## Short task
Please copy the material below verbatim, starting at the line that contains "Task: Select Use" and ending at the line that contains "[1184, 160]".

++++ Stored data

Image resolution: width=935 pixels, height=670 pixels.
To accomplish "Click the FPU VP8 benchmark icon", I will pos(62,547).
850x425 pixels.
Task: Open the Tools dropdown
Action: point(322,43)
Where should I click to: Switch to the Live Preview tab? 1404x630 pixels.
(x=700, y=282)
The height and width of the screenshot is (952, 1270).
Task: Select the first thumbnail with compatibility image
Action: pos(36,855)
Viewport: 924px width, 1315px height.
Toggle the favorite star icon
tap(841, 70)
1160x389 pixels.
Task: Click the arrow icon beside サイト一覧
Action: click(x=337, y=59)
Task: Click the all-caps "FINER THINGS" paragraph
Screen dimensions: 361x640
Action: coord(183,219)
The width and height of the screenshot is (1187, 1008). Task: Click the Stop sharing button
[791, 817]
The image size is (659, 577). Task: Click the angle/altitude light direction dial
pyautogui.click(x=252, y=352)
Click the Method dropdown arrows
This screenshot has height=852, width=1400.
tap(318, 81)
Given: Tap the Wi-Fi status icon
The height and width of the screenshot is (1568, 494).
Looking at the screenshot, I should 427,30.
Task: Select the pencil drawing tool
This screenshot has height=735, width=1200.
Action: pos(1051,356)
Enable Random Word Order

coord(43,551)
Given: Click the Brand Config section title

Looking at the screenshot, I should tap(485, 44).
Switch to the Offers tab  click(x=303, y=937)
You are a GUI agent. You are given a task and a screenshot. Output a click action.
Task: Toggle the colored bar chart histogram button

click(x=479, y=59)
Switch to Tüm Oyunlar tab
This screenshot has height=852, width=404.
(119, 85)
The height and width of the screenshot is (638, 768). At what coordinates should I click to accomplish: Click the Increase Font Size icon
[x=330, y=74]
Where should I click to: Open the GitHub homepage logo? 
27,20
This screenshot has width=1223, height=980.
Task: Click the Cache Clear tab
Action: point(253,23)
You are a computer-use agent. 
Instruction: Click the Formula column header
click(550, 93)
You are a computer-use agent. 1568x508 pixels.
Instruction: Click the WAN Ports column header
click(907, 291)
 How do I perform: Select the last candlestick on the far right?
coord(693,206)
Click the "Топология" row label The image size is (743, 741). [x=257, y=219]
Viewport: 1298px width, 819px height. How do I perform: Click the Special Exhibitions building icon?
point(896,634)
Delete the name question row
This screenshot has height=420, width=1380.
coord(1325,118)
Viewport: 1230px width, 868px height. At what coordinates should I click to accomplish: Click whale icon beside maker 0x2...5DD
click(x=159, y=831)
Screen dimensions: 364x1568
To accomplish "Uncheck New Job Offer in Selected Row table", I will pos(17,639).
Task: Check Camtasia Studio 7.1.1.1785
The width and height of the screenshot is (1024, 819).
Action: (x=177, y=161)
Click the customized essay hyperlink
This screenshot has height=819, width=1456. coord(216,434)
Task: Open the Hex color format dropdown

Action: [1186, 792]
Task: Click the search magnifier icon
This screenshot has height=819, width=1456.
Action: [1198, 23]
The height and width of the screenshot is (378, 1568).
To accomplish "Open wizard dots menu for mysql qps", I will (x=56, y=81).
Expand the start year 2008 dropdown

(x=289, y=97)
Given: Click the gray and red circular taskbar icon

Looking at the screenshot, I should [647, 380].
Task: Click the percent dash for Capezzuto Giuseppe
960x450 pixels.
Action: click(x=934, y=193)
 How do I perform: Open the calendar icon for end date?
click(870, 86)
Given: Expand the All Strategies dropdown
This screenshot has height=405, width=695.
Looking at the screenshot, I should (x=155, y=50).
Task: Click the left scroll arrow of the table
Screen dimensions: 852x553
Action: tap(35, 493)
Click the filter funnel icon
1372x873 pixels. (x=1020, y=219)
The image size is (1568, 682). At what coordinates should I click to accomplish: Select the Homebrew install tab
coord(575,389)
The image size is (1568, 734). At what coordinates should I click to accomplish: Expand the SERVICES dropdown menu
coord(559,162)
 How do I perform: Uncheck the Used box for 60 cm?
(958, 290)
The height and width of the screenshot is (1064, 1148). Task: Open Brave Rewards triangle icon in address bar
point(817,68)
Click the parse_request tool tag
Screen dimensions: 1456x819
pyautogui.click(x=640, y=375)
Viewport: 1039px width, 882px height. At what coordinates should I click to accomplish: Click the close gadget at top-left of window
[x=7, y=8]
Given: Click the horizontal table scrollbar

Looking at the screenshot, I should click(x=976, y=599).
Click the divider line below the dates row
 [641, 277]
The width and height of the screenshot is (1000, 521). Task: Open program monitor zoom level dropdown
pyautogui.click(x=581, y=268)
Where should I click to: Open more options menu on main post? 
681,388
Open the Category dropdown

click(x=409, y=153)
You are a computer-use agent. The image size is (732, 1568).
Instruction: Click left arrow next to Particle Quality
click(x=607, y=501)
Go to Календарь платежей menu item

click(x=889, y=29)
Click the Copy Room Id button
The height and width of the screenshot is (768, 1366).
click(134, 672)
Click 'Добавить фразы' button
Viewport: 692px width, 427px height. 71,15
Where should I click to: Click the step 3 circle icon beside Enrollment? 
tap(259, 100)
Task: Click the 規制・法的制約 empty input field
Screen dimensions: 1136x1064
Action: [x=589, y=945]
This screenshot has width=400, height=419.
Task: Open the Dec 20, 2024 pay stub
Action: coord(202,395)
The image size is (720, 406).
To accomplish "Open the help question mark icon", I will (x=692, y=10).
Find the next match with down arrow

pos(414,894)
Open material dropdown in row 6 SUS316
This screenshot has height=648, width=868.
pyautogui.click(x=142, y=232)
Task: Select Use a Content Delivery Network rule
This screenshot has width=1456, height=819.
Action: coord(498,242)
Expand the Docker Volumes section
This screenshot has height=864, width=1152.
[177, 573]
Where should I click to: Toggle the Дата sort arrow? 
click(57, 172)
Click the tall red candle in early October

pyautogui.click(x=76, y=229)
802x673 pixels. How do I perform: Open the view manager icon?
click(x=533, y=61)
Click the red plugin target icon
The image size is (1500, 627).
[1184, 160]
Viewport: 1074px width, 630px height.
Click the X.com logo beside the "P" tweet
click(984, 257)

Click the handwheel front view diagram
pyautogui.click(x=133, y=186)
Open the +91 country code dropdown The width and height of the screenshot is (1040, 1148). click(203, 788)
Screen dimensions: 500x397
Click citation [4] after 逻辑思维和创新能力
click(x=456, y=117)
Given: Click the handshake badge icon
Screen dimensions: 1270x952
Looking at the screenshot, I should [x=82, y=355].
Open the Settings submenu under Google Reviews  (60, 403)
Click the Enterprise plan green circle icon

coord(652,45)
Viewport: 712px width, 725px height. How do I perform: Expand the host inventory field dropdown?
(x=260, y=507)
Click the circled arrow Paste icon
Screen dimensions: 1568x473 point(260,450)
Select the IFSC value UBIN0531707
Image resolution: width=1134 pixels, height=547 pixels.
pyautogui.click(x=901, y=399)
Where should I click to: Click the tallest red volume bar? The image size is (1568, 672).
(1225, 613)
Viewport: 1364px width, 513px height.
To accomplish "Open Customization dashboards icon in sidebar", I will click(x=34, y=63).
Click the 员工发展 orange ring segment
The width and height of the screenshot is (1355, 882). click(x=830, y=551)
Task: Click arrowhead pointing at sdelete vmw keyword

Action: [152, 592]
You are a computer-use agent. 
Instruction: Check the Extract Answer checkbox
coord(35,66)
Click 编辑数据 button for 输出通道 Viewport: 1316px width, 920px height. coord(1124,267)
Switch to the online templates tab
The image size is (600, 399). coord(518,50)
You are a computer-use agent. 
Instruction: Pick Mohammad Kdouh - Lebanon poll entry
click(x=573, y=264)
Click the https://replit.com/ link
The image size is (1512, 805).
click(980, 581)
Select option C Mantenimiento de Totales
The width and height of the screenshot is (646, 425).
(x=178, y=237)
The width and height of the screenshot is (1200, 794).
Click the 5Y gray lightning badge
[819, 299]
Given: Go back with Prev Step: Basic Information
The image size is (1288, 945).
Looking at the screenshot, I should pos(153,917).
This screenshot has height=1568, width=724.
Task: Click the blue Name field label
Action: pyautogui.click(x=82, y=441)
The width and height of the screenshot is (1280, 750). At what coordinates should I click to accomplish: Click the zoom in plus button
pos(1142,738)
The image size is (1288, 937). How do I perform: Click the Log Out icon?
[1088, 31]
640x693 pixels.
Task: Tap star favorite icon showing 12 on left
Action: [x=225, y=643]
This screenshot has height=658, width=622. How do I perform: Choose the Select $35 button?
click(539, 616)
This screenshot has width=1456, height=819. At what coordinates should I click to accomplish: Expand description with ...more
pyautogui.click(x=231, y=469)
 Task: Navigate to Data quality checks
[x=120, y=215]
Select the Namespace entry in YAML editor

++++++++

## Solution to the exercise
Task: Select Use a Content Delivery Network rule
This screenshot has width=1456, height=819.
Action: coord(498,242)
Expand the Docker Volumes section
This screenshot has height=864, width=1152.
[177, 573]
Where should I click to: Toggle the Дата sort arrow? 
click(57, 172)
Click the tall red candle in early October

pyautogui.click(x=76, y=229)
802x673 pixels. How do I perform: Open the view manager icon?
click(x=533, y=61)
Click the red plugin target icon
The image size is (1500, 627).
[1184, 160]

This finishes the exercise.